Spittka wandte ein, es sei nicht einzusehen, weshalb die Prüfung solange dauern müsse. Schließlich habe er selbst bei Opel mit der SAP-Informationstechnik gearbeitet. Wenn man die einsetze, könnten die Betroffenen alle Ende September das ihnen zustehende Geld auf dem Konto haben.
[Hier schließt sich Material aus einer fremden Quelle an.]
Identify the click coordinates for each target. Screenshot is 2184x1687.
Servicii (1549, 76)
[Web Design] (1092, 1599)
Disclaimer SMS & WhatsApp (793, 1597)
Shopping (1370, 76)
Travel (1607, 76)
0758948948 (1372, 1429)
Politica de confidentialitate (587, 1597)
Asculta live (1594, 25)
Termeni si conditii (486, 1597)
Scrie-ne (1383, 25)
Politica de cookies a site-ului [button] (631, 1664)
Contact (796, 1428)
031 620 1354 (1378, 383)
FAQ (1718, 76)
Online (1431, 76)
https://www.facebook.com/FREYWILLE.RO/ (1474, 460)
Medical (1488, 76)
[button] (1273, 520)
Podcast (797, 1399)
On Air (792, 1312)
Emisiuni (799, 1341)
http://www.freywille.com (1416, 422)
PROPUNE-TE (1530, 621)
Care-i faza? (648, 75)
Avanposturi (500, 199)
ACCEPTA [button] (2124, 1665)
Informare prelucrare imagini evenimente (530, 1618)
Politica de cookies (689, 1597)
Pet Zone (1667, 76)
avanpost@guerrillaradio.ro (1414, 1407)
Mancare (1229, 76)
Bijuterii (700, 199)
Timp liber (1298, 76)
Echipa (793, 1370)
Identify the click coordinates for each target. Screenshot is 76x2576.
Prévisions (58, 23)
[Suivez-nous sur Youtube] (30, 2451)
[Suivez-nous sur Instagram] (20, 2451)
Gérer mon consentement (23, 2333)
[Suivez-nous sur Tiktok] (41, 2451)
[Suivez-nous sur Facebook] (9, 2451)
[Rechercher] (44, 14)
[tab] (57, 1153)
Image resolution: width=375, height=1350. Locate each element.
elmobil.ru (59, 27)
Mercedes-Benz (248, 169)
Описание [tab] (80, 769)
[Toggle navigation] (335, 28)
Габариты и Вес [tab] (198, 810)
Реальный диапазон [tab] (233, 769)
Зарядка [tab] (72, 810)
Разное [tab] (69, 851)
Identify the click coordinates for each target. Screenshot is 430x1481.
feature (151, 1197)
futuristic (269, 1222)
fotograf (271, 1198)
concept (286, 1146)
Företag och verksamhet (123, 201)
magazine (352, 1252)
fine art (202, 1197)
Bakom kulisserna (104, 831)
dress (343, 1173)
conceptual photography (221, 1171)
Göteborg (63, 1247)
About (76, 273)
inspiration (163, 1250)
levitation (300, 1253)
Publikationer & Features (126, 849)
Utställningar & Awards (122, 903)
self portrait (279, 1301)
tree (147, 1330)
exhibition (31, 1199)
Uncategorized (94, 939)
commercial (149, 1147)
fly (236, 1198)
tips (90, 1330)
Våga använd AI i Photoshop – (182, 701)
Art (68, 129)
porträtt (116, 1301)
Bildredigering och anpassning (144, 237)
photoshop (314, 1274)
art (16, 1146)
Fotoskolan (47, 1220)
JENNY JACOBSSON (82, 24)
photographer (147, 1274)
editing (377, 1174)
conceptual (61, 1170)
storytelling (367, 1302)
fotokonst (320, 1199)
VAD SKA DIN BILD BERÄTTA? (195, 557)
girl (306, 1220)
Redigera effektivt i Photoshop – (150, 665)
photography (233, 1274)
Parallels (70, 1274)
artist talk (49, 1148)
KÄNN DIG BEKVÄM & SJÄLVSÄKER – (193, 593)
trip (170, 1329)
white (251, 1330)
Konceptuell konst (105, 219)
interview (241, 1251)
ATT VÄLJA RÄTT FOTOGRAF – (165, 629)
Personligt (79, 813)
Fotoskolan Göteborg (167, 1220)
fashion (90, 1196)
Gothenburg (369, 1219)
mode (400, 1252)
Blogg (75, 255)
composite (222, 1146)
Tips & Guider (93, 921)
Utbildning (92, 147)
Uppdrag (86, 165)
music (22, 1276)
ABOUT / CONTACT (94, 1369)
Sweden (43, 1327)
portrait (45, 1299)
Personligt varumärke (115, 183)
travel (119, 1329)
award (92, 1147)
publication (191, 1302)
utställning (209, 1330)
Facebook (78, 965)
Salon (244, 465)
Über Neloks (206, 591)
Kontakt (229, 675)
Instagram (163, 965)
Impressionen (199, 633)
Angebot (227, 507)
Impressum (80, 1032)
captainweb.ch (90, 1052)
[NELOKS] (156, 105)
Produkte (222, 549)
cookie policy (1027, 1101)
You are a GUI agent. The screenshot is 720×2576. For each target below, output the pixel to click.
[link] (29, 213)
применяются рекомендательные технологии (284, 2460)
Mit Beifall wurde seine Ankündigung aufgenommen, wenn sich in einem Monat nichts getan habe, werde man erneut demonstrieren und dann würden viel mehr kommen. „Es ist eine Riesensauerei, dass man uns Rentner so kämpfen lässt.“

Das WSWS-Team verteilte Flugblätter mit der Überschrift: „Opel Bochum: Der Kampf gegen die Werksschließung erfordert eine internationale sozialistische Perspektive“. Sie enthalten eine Erklärung des Bundestagskandidaten der Partei für Soziale Gleichheit Dietmar Gaisenkersting, der das üble Zusammenspiel von IG-Metall und Betriebsrat bei der geplanten Werksstillegung beschreibt und die Opelaner auffordert, im Kampf gegen die Stilllegung unabhängig von Gewerkschaft und Betriebsrat einen Besetzungsstreik zu organisieren und sich dem Kampf der PSG für ein sozialistisches Programm anzuschließen.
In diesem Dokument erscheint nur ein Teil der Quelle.